我在Java和Rust上运行了一个相同的小型基准测试。
Java:
public class Main {
private static final int NUM_ITERS = 100;
public static void main(String[] args) {
long tInit = System.nanoTime();
int c = 0;
for (int i = 0; i < NUM_ITERS; ++i) {
for (int j = 0; j < NUM_ITERS; ++j) {
for (int k = 0; k < NUM_ITERS; ++k) {
if (i*i + j*j == k*k) {
++c;
System.out.println(i + " " + j + " " + k);
}
}
}
}
System.out.println(c);
System.out.println(System.nanoTime() - tInit);
}
}生锈:
use std::time::SystemTime;
const NUM_ITERS: i32 = 100;
fn main() {
let t_init = SystemTime::now();
let mut c = 0;
for i in 0..NUM_ITERS {
for j in 0..NUM_ITERS {
for k in 0..NUM_ITERS {
if i*i + j*j == k*k {
c += 1;
println!("{} {} {}", i, j, k);
}
}
}
}
println!("{}", c);
println!("{}", t_init.elapsed().unwrap().as_nanos());
}正如预期的那样,当NUM_ITERS = 100胜过Java时
Java: 59311348 ns
Rust: 29629242 ns但是对于NUM_ITERS = 1000,我发现生锈花费的时间要长得多,而Java要快得多
Java: 1585835361 ns
Rust: 28623818145 ns这可能是什么原因呢?在这种情况下,Rust不也应该比Java表现得更好吗?或者是因为我在实现中犯了一些错误?
更新
我从代码中删除了System.out.println(i + " " + j + " " + k);和println!("{} {} {}", i, j, k);行。下面是输出
NUM_ITERS = 100
Java: 3843114 ns
Rust: 29072345 ns
NUM_ITERS = 1000
Java: 1014829974 ns
Rust: 28402166953 ns因此,在没有println语句的情况下,Java在这两种情况下都比Rust执行得更好。我只是想知道为什么会这样。Java正在运行垃圾收集器和其他开销。我没有在Rust中以最佳方式实现循环吗?
发布于 2021-04-22 21:14:16
我调整了您的代码,以消除注释中列出的批判点。不为生产环境编译Rust是最大的问题,这带来了50倍的开销。除此之外,我取消了测量时的打印,并对Java代码进行了适当的预热。
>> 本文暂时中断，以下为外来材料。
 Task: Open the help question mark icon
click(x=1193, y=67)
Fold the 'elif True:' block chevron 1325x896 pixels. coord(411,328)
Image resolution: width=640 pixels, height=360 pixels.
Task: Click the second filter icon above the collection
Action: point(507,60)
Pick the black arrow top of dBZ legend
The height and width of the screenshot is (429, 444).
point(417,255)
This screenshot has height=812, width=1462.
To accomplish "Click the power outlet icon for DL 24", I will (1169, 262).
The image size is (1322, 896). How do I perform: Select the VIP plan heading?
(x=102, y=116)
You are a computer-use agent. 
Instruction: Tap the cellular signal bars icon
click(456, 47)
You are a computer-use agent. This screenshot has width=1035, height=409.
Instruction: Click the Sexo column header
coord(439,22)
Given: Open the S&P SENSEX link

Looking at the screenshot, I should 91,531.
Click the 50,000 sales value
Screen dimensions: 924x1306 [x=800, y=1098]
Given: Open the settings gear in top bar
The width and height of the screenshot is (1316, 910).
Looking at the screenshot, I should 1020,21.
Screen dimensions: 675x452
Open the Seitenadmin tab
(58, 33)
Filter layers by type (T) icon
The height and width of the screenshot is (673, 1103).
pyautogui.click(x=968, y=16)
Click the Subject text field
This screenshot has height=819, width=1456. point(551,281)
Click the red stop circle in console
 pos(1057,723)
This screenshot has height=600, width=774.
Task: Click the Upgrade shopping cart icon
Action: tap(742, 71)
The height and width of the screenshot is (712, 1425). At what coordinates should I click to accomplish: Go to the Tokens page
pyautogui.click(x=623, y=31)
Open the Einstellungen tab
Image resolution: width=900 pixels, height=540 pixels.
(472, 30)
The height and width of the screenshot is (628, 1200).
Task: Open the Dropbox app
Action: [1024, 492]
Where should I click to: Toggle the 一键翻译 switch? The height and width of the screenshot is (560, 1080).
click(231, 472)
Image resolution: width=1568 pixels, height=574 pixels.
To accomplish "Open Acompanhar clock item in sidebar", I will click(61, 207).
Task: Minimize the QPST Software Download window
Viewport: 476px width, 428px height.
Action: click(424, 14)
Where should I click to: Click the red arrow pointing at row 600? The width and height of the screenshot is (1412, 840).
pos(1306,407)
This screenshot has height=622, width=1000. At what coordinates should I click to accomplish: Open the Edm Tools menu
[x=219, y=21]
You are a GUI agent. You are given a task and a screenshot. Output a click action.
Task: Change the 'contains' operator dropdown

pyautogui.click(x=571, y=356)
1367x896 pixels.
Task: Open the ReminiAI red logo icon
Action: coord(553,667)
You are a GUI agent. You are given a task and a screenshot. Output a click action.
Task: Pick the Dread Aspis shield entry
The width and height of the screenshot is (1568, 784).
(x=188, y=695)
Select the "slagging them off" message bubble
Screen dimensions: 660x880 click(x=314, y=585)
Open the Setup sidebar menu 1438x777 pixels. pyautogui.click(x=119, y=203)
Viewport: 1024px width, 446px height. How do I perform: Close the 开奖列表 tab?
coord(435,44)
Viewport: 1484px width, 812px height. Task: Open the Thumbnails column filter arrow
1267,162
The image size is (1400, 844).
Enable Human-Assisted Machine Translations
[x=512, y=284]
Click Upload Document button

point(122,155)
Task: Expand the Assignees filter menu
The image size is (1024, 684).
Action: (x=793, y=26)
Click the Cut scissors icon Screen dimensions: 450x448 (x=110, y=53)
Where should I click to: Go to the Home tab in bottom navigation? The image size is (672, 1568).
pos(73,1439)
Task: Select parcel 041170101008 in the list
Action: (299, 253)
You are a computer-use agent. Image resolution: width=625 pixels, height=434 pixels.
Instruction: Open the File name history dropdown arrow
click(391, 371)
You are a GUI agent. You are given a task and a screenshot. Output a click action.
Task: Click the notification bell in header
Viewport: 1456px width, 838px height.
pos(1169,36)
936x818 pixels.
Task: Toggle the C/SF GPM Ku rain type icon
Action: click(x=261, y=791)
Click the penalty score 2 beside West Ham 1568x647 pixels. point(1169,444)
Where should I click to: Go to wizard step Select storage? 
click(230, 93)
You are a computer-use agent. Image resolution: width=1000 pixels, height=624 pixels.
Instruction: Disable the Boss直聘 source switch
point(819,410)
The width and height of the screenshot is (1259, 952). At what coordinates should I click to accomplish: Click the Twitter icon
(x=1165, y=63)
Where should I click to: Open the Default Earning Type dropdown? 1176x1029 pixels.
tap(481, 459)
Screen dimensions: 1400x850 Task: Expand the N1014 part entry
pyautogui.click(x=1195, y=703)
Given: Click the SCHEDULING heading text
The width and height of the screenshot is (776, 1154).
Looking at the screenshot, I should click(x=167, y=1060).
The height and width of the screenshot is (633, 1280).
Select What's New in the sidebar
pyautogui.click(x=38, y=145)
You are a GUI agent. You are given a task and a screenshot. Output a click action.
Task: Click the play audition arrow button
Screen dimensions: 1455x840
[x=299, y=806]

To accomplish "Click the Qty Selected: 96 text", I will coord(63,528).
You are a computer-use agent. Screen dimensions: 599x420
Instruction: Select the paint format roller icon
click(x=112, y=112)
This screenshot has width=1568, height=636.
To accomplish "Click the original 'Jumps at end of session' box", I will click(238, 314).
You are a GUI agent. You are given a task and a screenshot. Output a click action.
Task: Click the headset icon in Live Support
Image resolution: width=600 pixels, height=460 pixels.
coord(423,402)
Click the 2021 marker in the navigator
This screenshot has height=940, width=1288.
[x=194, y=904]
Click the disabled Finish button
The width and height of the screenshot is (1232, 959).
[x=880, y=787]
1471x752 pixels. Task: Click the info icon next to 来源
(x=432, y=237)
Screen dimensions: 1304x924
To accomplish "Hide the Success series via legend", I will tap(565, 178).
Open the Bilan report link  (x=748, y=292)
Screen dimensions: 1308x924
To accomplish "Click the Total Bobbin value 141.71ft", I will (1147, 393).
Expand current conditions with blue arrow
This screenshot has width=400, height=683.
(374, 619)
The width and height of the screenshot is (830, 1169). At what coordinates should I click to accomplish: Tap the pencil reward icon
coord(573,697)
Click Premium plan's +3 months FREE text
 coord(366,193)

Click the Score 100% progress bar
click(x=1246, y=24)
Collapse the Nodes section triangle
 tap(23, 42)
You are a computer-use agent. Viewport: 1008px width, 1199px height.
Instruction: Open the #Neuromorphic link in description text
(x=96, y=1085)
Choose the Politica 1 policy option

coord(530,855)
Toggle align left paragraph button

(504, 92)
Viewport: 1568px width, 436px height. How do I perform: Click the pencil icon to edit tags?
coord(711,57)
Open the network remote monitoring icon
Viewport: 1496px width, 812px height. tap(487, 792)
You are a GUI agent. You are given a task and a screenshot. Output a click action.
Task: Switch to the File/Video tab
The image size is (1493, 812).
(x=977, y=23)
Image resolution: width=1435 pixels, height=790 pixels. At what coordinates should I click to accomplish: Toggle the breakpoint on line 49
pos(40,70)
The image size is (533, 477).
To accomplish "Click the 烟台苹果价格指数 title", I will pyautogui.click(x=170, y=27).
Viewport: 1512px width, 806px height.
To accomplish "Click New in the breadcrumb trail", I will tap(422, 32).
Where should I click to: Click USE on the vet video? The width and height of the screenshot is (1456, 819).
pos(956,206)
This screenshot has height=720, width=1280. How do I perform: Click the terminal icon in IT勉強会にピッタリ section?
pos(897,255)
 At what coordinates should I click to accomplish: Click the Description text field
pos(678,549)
我要说的是,Java和Rust在这些变化之后是平起平坐的,它们彼此之间的差距在2倍以内,而且每次迭代的成本都非常低(只有几分之一纳秒)。
下面是我的代码:
public class Testing {
private static final int NUM_ITERS = 1_000;
private static final int MEASURE_TIMES = 7;
public static void main(String[] args) {
for (int i = 0; i < MEASURE_TIMES; i++) {
System.out.format("%.2f ns per iteration%n", benchmark());
}
}
private static double benchmark() {
long tInit = System.nanoTime();
int c = 0;
for (int i = 0; i < NUM_ITERS; ++i) {
for (int j = 0; j < NUM_ITERS; ++j) {
for (int k = 0; k < NUM_ITERS; ++k) {
if (i*i + j*j == k*k) {
++c;
}
}
}
}
if (c % 137 == 0) {
// Use c so its computation can't be elided
System.out.println("Count is divisible by 13: " + c);
}
long tookNanos = System.nanoTime() - tInit;
return tookNanos / ((double) NUM_ITERS * NUM_ITERS * NUM_ITERS);
}
}use std::time::SystemTime;
const NUM_ITERS: i32 = 1000;
fn main() {
let mut c = 0;
let t_init = SystemTime::now();
for i in 0..NUM_ITERS {
for j in 0..NUM_ITERS {
for k in 0..NUM_ITERS {
if i*i + j*j == k*k {
c += 1;
}
}
}
}
let took_ns = t_init.elapsed().unwrap().as_nanos() as f64;
let iters = NUM_ITERS as f64;
println!("{} ns per iteration", took_ns / (iters * iters * iters));
// Use c to ensure its computation can't be elided by the optimizer
if c % 137 == 0 {
println!("Count is divisible by 137: {}", c);
}
}我使用JDK16从IntelliJ运行Java,使用cargo run --release从命令行运行Rust。
Java输出示例:
0.98 ns per iteration
0.93 ns per iteration
0.32 ns per iteration
0.34 ns per iteration
0.32 ns per iteration
0.33 ns per iteration
0.32 ns per iterationRust输出示例:
0.600314 ns per iteration虽然我不一定惊讶于看到Java提供了更好的结果(它的JIT编译器已经优化了20年,现在没有对象分配,所以没有GC),但我对迭代的总体低成本感到困惑。我们可以假设表达式i*i + j*j被提升到内部循环之外,这样就只剩下k*k在里面了。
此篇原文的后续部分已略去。